**WHAT THE EXERCISE ASKS:** This task requires every entry to be set down again exactly.

**Dataset entries:**

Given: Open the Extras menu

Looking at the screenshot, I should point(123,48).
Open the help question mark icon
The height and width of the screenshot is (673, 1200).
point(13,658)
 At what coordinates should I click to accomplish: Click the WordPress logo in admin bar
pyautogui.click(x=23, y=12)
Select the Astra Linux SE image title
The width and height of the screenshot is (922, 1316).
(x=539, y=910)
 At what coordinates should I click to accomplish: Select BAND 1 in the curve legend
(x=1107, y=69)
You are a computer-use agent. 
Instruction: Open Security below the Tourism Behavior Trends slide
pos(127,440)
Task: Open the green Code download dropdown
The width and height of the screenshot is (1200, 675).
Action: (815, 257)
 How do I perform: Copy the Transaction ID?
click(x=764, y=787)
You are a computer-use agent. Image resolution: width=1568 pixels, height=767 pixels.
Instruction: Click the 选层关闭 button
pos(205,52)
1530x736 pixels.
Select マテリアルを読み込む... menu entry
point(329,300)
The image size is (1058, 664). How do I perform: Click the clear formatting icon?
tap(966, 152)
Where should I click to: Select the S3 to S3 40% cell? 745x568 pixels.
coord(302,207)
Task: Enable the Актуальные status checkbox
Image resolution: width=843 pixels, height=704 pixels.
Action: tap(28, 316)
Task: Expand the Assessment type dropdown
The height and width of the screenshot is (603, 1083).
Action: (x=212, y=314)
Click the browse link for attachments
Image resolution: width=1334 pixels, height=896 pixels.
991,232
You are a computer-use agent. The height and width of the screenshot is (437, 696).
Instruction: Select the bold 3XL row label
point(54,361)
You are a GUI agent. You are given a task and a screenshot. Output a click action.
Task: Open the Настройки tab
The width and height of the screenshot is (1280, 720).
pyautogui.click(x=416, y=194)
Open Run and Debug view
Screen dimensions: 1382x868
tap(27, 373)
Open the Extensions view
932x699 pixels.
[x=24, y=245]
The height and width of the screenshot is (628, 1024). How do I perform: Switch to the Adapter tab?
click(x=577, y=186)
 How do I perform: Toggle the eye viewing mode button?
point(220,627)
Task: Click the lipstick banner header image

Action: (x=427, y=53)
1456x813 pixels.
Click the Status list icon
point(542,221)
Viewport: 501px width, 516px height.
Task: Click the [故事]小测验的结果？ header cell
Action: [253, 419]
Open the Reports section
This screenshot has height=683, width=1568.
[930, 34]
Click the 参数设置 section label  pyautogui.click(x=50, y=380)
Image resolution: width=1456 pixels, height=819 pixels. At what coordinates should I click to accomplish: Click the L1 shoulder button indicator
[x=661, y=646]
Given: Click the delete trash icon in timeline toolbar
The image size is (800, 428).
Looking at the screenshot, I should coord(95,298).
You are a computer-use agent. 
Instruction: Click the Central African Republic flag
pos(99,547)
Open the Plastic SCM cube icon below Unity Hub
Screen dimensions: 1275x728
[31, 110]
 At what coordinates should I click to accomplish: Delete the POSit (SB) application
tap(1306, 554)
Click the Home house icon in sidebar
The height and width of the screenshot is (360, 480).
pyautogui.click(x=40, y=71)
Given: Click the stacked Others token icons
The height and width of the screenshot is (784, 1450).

**WRITTEN SOLUTION:**
Given: Open the Extras menu

Looking at the screenshot, I should point(123,48).
Open the help question mark icon
The height and width of the screenshot is (673, 1200).
point(13,658)
 At what coordinates should I click to accomplish: Click the WordPress logo in admin bar
pyautogui.click(x=23, y=12)
Select the Astra Linux SE image title
The width and height of the screenshot is (922, 1316).
(x=539, y=910)
 At what coordinates should I click to accomplish: Select BAND 1 in the curve legend
(x=1107, y=69)
You are a computer-use agent. 
Instruction: Open Security below the Tourism Behavior Trends slide
pos(127,440)
Task: Open the green Code download dropdown
The width and height of the screenshot is (1200, 675).
Action: (815, 257)
 How do I perform: Copy the Transaction ID?
click(x=764, y=787)
You are a computer-use agent. Image resolution: width=1568 pixels, height=767 pixels.
Instruction: Click the 选层关闭 button
pos(205,52)
1530x736 pixels.
Select マテリアルを読み込む... menu entry
point(329,300)
The image size is (1058, 664). How do I perform: Click the clear formatting icon?
tap(966, 152)
Where should I click to: Select the S3 to S3 40% cell? 745x568 pixels.
coord(302,207)
Task: Enable the Актуальные status checkbox
Image resolution: width=843 pixels, height=704 pixels.
Action: tap(28, 316)
Task: Expand the Assessment type dropdown
The height and width of the screenshot is (603, 1083).
Action: (x=212, y=314)
Click the browse link for attachments
Image resolution: width=1334 pixels, height=896 pixels.
991,232
You are a computer-use agent. The height and width of the screenshot is (437, 696).
Instruction: Select the bold 3XL row label
point(54,361)
You are a GUI agent. You are given a task and a screenshot. Output a click action.
Task: Open the Настройки tab
The width and height of the screenshot is (1280, 720).
pyautogui.click(x=416, y=194)
Open Run and Debug view
Screen dimensions: 1382x868
tap(27, 373)
Open the Extensions view
932x699 pixels.
[x=24, y=245]
The height and width of the screenshot is (628, 1024). How do I perform: Switch to the Adapter tab?
click(x=577, y=186)
 How do I perform: Toggle the eye viewing mode button?
point(220,627)
Task: Click the lipstick banner header image

Action: (x=427, y=53)
1456x813 pixels.
Click the Status list icon
point(542,221)
Viewport: 501px width, 516px height.
Task: Click the [故事]小测验的结果？ header cell
Action: [253, 419]
Open the Reports section
This screenshot has height=683, width=1568.
[930, 34]
Click the 参数设置 section label  pyautogui.click(x=50, y=380)
Image resolution: width=1456 pixels, height=819 pixels. At what coordinates should I click to accomplish: Click the L1 shoulder button indicator
[x=661, y=646]
Given: Click the delete trash icon in timeline toolbar
The image size is (800, 428).
Looking at the screenshot, I should coord(95,298).
You are a computer-use agent. 
Instruction: Click the Central African Republic flag
pos(99,547)
Open the Plastic SCM cube icon below Unity Hub
Screen dimensions: 1275x728
[31, 110]
 At what coordinates should I click to accomplish: Delete the POSit (SB) application
tap(1306, 554)
Click the Home house icon in sidebar
The height and width of the screenshot is (360, 480).
pyautogui.click(x=40, y=71)
Given: Click the stacked Others token icons
The height and width of the screenshot is (784, 1450).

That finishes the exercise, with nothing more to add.